Yesterday you likely spent a lot of time going through your inbox checking out POPIA mails from services and solutions you are signed up to. That won’t change in the coming weeks as businesses continue to wrap their heads around the ins and outs of POPIA, data privacy and protection, as well as where their responsibilities begin and end. One company that has had to ensure its compliance was sorted well before the 30th June 2021 deadline is SEACOM.
As the company explains, it is a journey that it has been on for the past few years.
“Now fully POPIA compliant, pan-African ICT service provider SEACOM first started its privacy law compliance journey in 2018, when the European Union’s General Data Protection Regulation (GDPR) came into effect,” a press release from the company notes.
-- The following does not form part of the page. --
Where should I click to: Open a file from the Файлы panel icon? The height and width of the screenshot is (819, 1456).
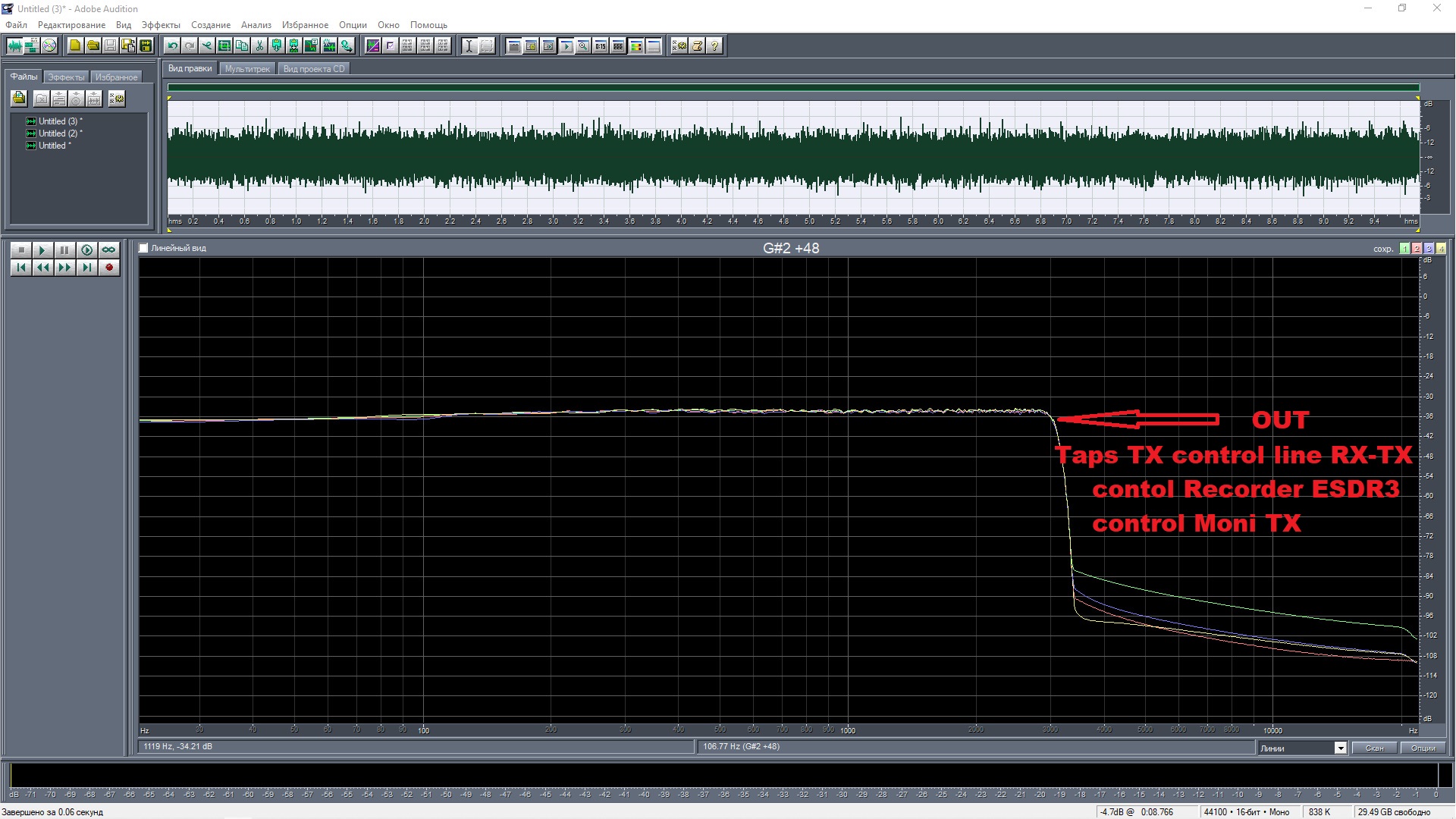click(18, 98)
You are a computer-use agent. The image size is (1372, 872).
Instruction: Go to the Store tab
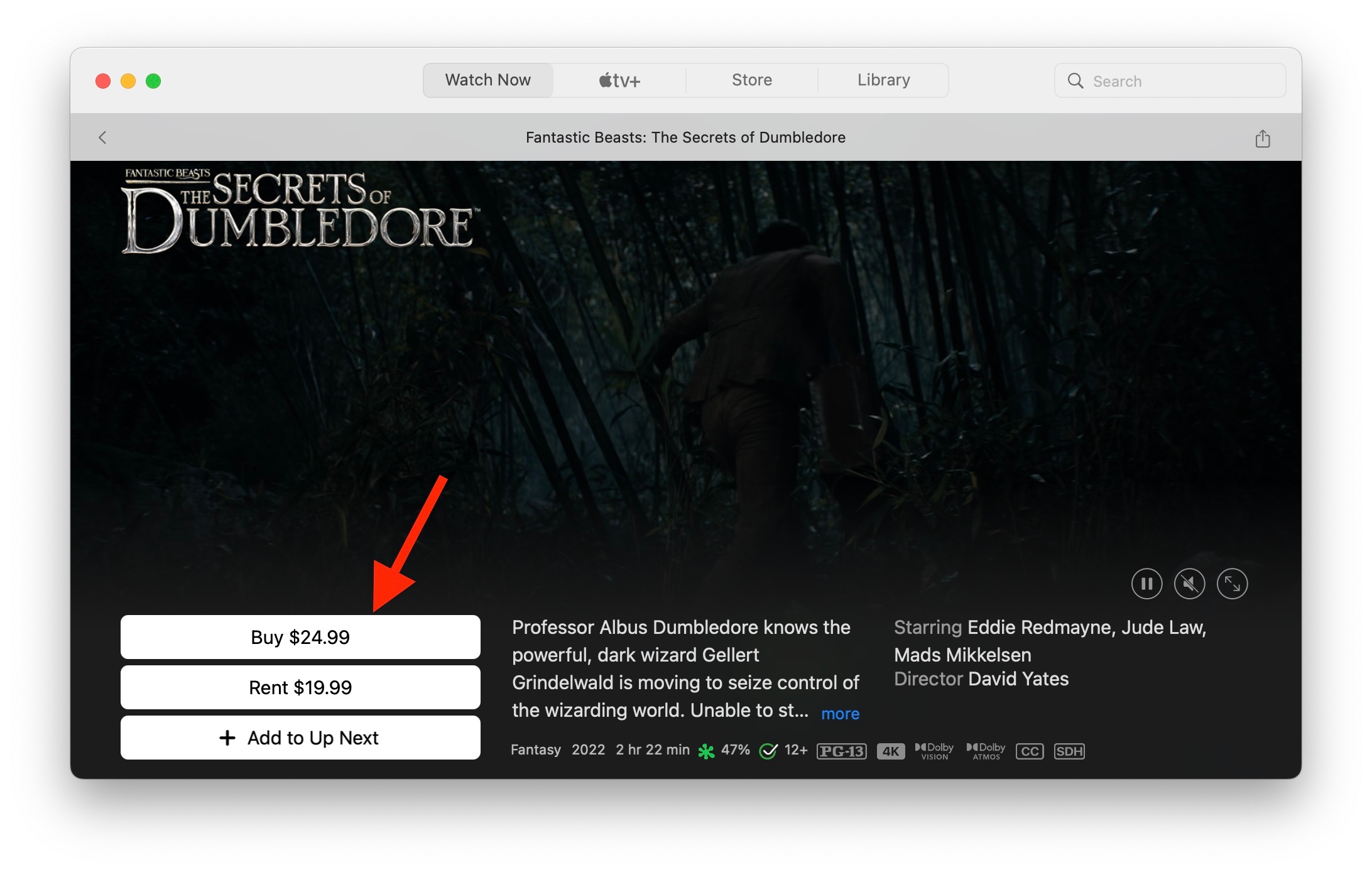click(751, 80)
“SEACOM needed to comply with GDPR, a stringent piece of EU legislation dealing with data protection and privacy, and started taking the necessary steps to protect the personal data of its customers, suppliers, and employees three years ago. With the 12-month grace period for local businesses to comply with POPIA coming to an end, SEACOM worked quickly to ensure its compliance for a second time,” it added.
To offer customers, both current and potential, peace of mind regarding its POPIA compliance, SEACOM has outlined some of the crucial elements it has taken care of to be ready for today.
- First, it took stock of what data it was collecting, auditing its customer, supplier, and employee agreements, and scaling them down.
- SEACOM then evaluated how it was disposing of documents that were no longer needed.
- The business also planned ahead, putting relevant policies in place for incident reporting and crisis management.
- And finally, SEACOM augmented its information security, focusing on passwords, encryption, access control and a clean desk policy for employees.
“POPIA compliance is complex, but essentially, businesses must ensure that they have explicit consent before they can process or use personal data. Businesses should have a system in place to easily track the storage location of the information, its processes, its access, and its usage,” the ICT service provider highlights.
“As a business in the IT space, we take data security and privacy extremely seriously. Our customers and suppliers can have peace of mind that when they do business with SEACOM, their information is protected. We also provide our employees with regular data protection training to ensure they are aligned to our mission of safeguarding information, and have plans in place to contain and recover from a data breach, should one ever occur,” points out Steve Briggs, chief sales and marketing officer at SEACOM (pictured in header).
While it remains to be seen which big firm will be the first to incur the wrath of the Information Regulator for failing to be POPIA compliant, expect to see more organisations the size and scope of SEACOM unpack the steps it took to become ready.